# Provided data:
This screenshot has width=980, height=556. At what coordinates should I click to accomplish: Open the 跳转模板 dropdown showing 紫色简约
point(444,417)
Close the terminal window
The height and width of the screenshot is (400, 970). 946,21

---

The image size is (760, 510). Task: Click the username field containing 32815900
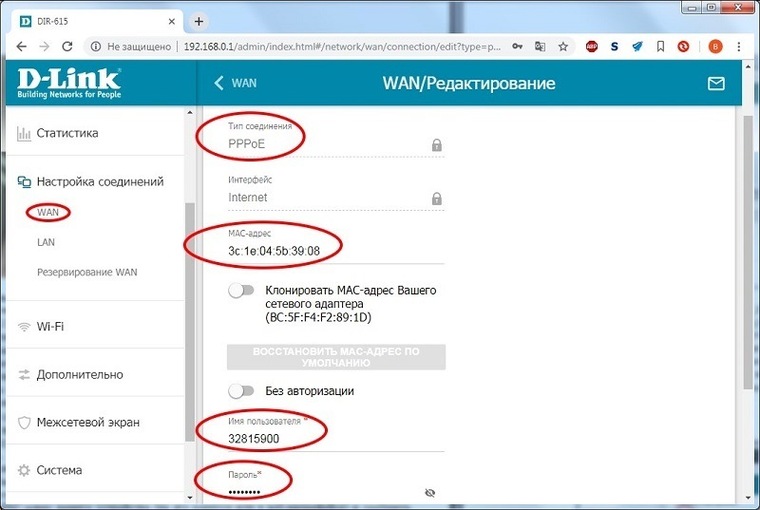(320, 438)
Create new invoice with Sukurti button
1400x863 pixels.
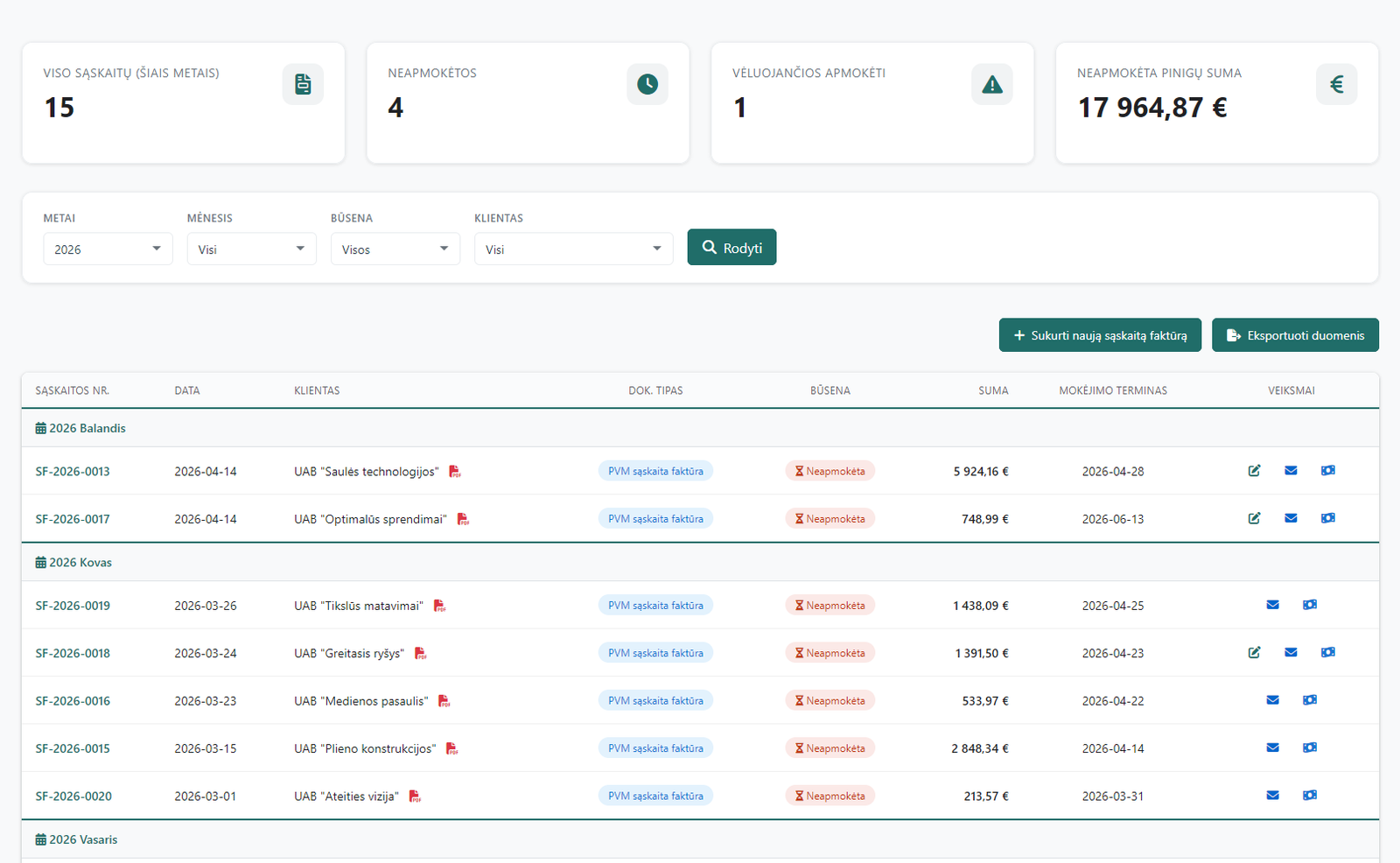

...

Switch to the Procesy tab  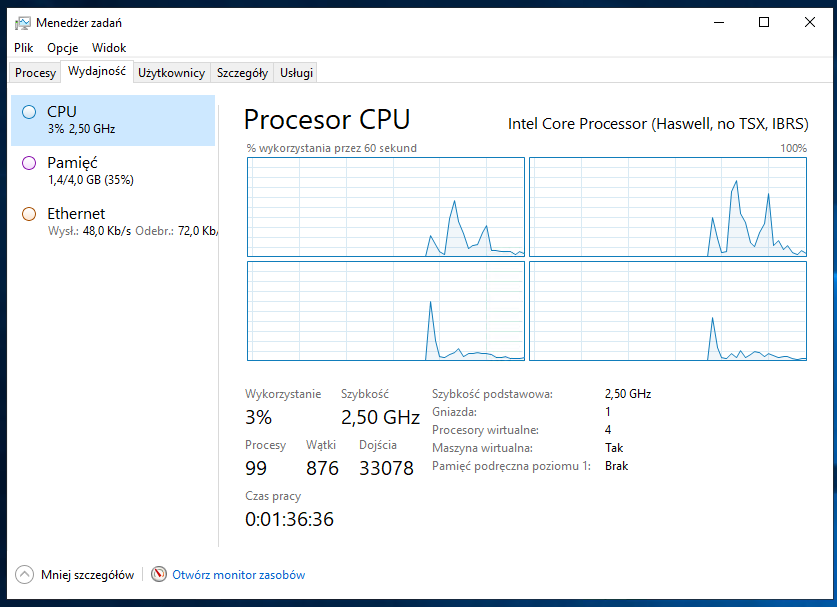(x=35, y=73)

# What you are asked to do:
Begin with the line that has "Create new invoice with Sukurti button" in the listing above and end after the line that has "1400x863 pixels."; output those lines exactly.

# Exercise response:
Create new invoice with Sukurti button
1400x863 pixels.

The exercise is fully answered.